◆ Activity ◆
Which lines run from the one with "Image resolution: width=1482" through the end of the data? Retype them exactly, without pictures.

◆ Records to use ◆
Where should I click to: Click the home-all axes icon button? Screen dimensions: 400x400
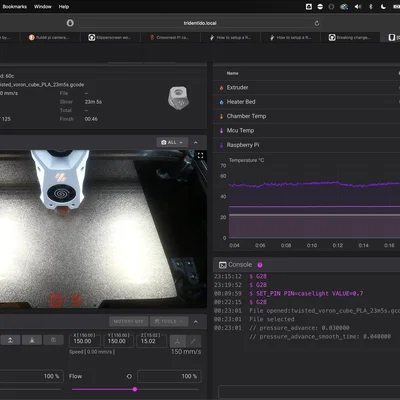(x=10, y=340)
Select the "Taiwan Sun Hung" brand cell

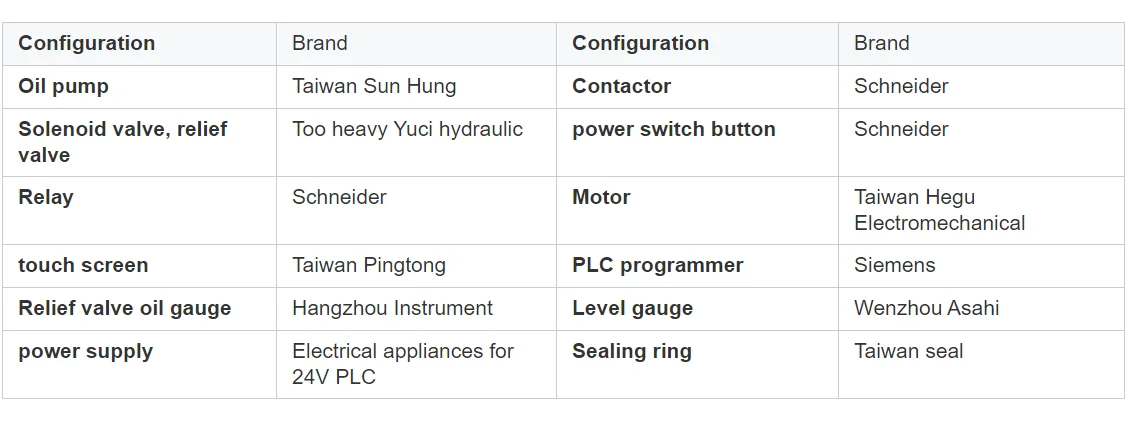click(x=374, y=87)
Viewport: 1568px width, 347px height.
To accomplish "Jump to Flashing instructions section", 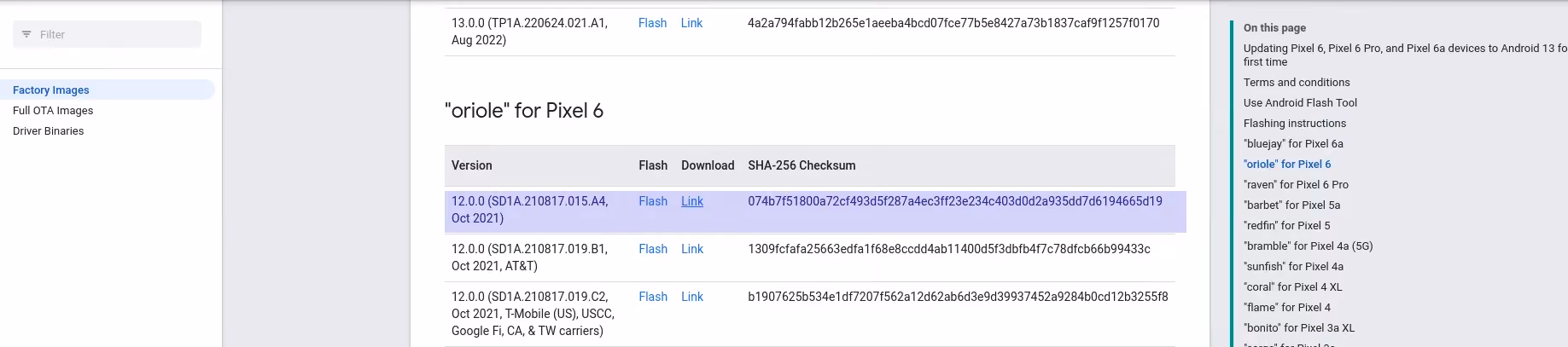I will point(1295,124).
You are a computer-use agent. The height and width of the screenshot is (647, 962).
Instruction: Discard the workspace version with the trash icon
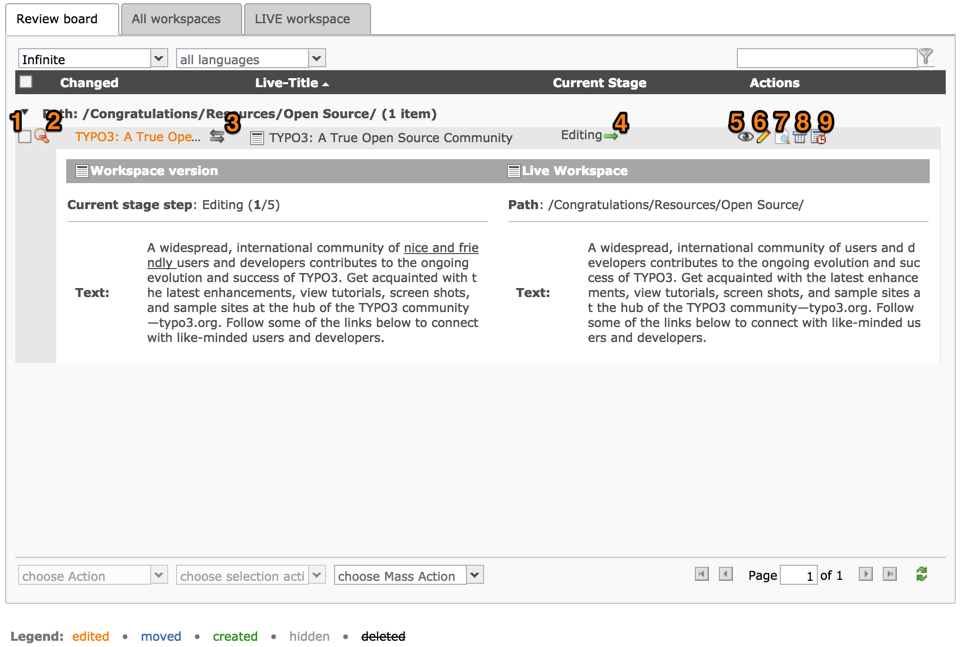pos(800,138)
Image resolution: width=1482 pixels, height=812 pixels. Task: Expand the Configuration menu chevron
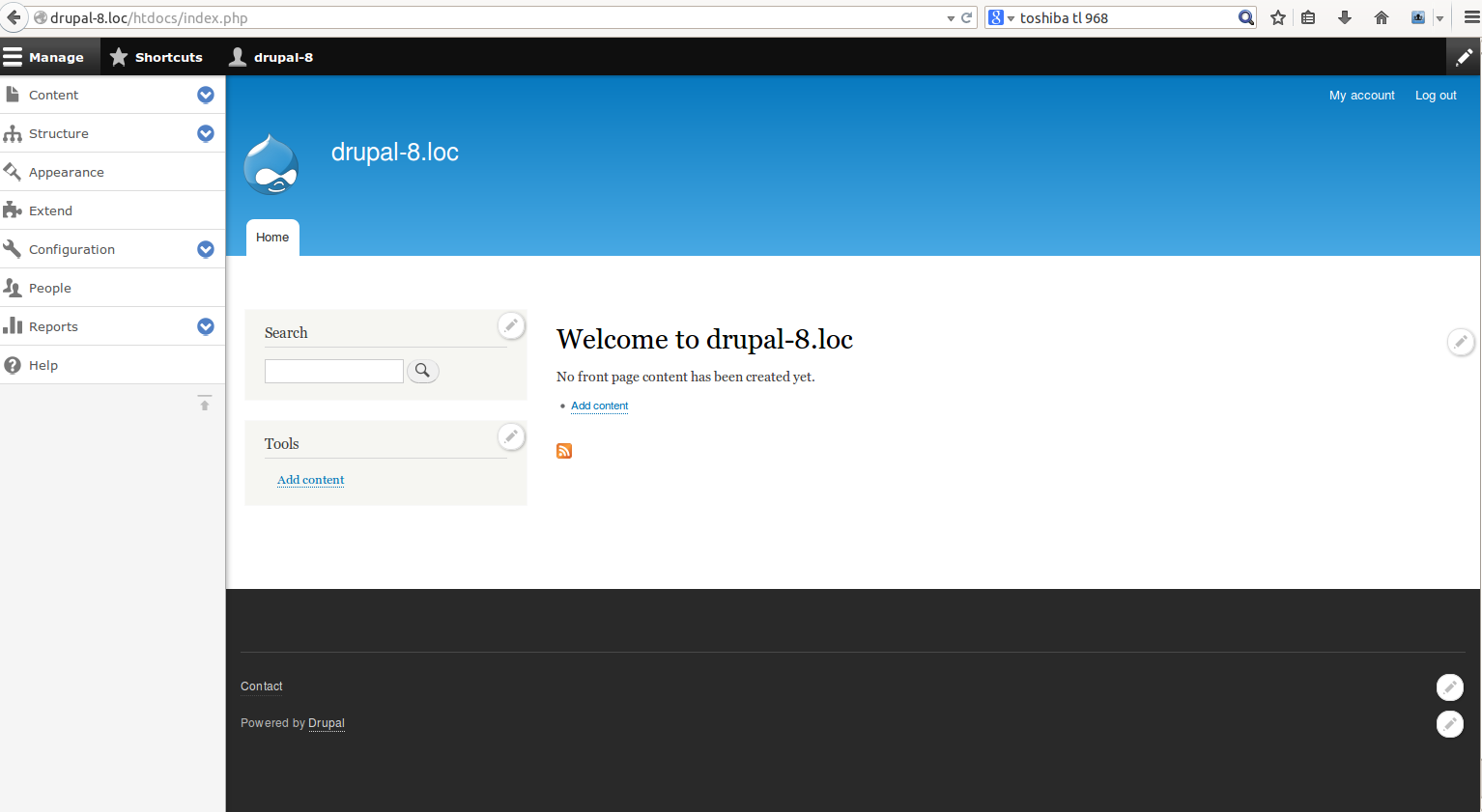pyautogui.click(x=205, y=249)
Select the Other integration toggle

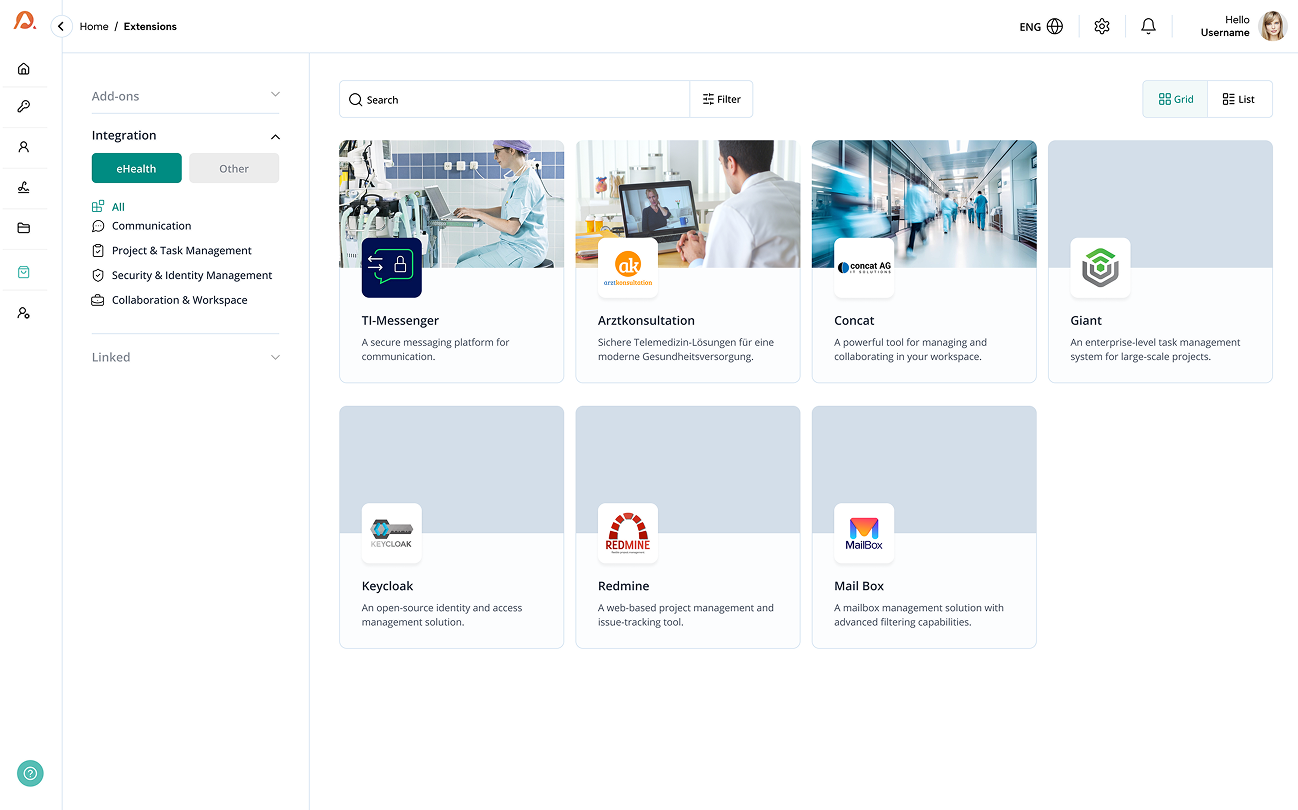click(x=234, y=169)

◆ Solution to the problem ◆
Image resolution: width=1482 pixels, height=812 pixels. Task: Expand the Configuration menu chevron
pyautogui.click(x=205, y=249)
Select the Other integration toggle

click(x=234, y=169)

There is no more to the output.